C++ Streams versus C Standard I/O Streams

Started by
5 comments, last by Ectara 10 years, 11 months ago

Are there any concrete benefits other than ease of use for the C++ streams over the C file streams? It is much easier to parse files and read text with C++ streams, by being able to get the next character without advancing the file pointer, and other features. However, I am hesitant to declare C++ streams as being more beneficial than C streams, because the standard streams in C++ seem to require the input to be placed into a buffer that the stream interface then uses to get the data; this means that a certain number of elements must be read into the buffer in order to do any reading operation. This has the side effect that the offset of the stream's back end won't actually reflect the logical file position reported by the stream interface. This becomes important if you need to interact with the stream through its interface, then interact with the back end alone, which becomes broken because it is left in an unexpected state; if it must fill a 32 byte buffer, then it would read 32 bytes, and you would read from the buffer. If you get 5 elements from the stream, the buffer's position would only be 5 ahead, but the back end would be 32 ahead, the size of the buffer.

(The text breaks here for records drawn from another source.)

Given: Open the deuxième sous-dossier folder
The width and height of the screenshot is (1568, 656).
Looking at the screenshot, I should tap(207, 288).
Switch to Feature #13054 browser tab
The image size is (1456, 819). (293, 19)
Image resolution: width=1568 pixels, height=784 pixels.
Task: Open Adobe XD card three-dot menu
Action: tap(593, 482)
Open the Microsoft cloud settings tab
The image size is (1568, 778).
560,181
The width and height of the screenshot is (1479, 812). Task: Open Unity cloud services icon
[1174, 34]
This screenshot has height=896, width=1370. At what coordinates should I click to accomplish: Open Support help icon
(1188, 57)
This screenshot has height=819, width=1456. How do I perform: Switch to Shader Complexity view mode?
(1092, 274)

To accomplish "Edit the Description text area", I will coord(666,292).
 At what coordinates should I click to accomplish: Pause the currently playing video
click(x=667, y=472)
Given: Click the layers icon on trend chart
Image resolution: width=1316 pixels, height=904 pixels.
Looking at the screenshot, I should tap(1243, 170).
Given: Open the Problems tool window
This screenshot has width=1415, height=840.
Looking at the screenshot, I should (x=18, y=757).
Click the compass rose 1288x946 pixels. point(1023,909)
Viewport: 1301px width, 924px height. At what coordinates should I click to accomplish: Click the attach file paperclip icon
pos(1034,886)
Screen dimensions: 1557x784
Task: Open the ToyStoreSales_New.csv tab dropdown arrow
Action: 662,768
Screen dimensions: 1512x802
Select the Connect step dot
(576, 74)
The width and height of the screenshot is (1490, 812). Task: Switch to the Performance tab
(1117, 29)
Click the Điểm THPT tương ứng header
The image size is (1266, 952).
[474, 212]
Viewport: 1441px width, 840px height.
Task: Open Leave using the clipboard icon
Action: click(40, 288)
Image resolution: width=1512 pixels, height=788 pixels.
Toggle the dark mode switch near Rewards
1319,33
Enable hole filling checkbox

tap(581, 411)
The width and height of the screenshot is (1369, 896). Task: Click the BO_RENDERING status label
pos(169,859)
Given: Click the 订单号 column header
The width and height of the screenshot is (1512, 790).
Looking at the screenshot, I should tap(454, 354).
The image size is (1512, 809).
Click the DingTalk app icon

Now, this may seem like an unimportant concept, but there is a use case for this, which has many different problems with this method. I have a unique archive format, with a library that allows you to open the files contained within as streams like ordinary files. Additionally, the files may be compressed, and the whole archive can be encrypted, so the archive library manages an encryption stream on top of the stream that contains the archive itself. If the file is compressed, there is a compression stream on top of the encryption stream. On top of everything else, there is an archive stream, which effectively simulates a normal file stream while reading from the stream containing the archive. This may seem overly complex, but it allows one to transparently use a file from an archive, which may be compressed or encrypted, and the modules that read and write data with streams don't know the difference. This makes it possible to read an image from an encrypted archive using the same function that reads an image from a file on disk.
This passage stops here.